▶ _Task directions_:
Output the listing as a Markdown table with columns "Row" and "Text," starting from its first line and stopping after the line containing "Action: click(1058, 304)". Skip blank lines.

▶ _Input for this task_:
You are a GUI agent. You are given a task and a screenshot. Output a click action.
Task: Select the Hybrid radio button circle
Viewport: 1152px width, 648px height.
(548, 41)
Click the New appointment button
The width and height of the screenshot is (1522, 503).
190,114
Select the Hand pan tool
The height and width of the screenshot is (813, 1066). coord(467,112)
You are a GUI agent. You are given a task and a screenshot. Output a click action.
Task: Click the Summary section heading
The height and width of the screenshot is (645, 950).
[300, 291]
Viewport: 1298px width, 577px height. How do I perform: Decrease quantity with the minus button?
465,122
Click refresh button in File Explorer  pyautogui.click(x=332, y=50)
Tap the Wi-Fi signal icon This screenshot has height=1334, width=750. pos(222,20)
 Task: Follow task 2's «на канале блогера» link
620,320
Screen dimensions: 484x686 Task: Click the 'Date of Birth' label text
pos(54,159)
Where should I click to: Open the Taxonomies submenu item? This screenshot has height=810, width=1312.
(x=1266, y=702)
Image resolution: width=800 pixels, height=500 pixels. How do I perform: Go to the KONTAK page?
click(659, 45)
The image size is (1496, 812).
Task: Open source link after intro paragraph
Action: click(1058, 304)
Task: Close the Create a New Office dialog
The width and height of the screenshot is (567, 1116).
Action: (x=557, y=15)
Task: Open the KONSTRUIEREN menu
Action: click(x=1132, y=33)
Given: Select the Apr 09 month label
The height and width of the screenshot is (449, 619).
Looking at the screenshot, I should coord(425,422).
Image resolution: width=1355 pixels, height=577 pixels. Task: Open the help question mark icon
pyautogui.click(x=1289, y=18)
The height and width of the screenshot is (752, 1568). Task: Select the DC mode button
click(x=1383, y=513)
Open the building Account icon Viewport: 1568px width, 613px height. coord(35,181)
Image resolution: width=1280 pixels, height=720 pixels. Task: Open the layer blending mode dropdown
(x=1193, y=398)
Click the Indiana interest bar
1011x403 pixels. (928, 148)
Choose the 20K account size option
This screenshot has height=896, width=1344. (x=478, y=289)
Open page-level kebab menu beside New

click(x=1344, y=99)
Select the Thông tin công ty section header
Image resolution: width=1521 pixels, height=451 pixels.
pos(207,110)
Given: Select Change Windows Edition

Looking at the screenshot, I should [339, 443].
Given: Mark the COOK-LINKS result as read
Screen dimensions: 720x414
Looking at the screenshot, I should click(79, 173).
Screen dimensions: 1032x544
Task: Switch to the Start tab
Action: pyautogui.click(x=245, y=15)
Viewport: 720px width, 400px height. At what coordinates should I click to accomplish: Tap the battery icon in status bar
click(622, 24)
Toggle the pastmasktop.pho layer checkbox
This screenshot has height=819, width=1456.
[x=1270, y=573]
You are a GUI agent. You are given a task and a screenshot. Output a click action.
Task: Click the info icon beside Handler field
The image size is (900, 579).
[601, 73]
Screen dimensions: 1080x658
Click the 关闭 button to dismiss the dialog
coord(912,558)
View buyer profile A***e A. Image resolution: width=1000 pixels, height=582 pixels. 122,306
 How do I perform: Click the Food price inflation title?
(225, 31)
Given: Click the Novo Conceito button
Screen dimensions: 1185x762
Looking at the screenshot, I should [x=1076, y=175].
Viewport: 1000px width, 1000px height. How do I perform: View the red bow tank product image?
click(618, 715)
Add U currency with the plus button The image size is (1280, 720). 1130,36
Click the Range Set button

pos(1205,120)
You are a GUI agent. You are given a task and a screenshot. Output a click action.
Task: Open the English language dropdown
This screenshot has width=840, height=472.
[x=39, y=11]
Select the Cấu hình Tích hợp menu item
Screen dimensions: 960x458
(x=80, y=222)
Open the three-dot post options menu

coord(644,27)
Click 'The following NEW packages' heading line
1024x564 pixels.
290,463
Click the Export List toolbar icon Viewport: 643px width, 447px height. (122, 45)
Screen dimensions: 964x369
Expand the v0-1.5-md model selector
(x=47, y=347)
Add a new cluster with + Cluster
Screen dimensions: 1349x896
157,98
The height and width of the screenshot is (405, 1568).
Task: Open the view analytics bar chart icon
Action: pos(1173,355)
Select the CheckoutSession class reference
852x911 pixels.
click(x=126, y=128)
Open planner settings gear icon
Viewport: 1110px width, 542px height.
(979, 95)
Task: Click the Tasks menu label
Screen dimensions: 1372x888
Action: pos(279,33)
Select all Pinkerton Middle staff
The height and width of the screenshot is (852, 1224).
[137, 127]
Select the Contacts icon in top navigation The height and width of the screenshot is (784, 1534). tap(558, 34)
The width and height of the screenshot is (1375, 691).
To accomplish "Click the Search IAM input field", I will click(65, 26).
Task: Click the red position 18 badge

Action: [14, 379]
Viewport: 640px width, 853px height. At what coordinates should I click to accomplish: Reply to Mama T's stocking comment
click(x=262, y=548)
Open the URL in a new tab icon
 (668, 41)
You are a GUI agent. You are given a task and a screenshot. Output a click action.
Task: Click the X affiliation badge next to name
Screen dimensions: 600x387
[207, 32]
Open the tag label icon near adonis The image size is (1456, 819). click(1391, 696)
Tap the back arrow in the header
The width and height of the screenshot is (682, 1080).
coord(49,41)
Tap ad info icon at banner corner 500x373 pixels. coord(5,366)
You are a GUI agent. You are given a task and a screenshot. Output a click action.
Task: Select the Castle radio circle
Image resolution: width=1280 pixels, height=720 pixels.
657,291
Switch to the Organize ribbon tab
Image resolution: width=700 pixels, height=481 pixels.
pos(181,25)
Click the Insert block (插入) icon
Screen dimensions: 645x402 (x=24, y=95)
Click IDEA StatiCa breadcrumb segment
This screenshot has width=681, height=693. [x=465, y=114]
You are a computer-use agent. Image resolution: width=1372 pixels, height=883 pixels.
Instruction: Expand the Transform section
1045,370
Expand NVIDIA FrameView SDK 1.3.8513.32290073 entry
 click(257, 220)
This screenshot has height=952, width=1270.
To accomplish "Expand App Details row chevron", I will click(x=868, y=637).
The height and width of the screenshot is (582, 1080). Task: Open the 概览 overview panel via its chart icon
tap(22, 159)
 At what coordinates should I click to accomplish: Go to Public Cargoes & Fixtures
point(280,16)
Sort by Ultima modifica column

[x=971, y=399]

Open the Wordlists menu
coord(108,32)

▶ _Solution to this problem_:
| Row | Text |
|---|---|
| 1 | You are a GUI agent. You are given a task and a screenshot. Output a click action. |
| 2 | Task: Select the Hybrid radio button circle |
| 3 | Viewport: 1152px width, 648px height. |
| 4 | (548, 41) |
| 5 | Click the New appointment button |
| 6 | The width and height of the screenshot is (1522, 503). |
| 7 | 190,114 |
| 8 | Select the Hand pan tool |
| 9 | The height and width of the screenshot is (813, 1066). coord(467,112) |
| 10 | You are a GUI agent. You are given a task and a screenshot. Output a click action. |
| 11 | Task: Click the Summary section heading |
| 12 | The height and width of the screenshot is (645, 950). |
| 13 | [300, 291] |
| 14 | Viewport: 1298px width, 577px height. How do I perform: Decrease quantity with the minus button? |
| 15 | 465,122 |
| 16 | Click refresh button in File Explorer  pyautogui.click(x=332, y=50) |
| 17 | Tap the Wi-Fi signal icon This screenshot has height=1334, width=750. pos(222,20) |
| 18 |  Task: Follow task 2's «на канале блогера» link |
| 19 | 620,320 |
| 20 | Screen dimensions: 484x686 Task: Click the 'Date of Birth' label text |
| 21 | pos(54,159) |
| 22 | Where should I click to: Open the Taxonomies submenu item? This screenshot has height=810, width=1312. |
| 23 | (x=1266, y=702) |
| 24 | Image resolution: width=800 pixels, height=500 pixels. How do I perform: Go to the KONTAK page? |
| 25 | click(659, 45) |
| 26 | The image size is (1496, 812). |
| 27 | Task: Open source link after intro paragraph |
| 28 | Action: click(1058, 304) |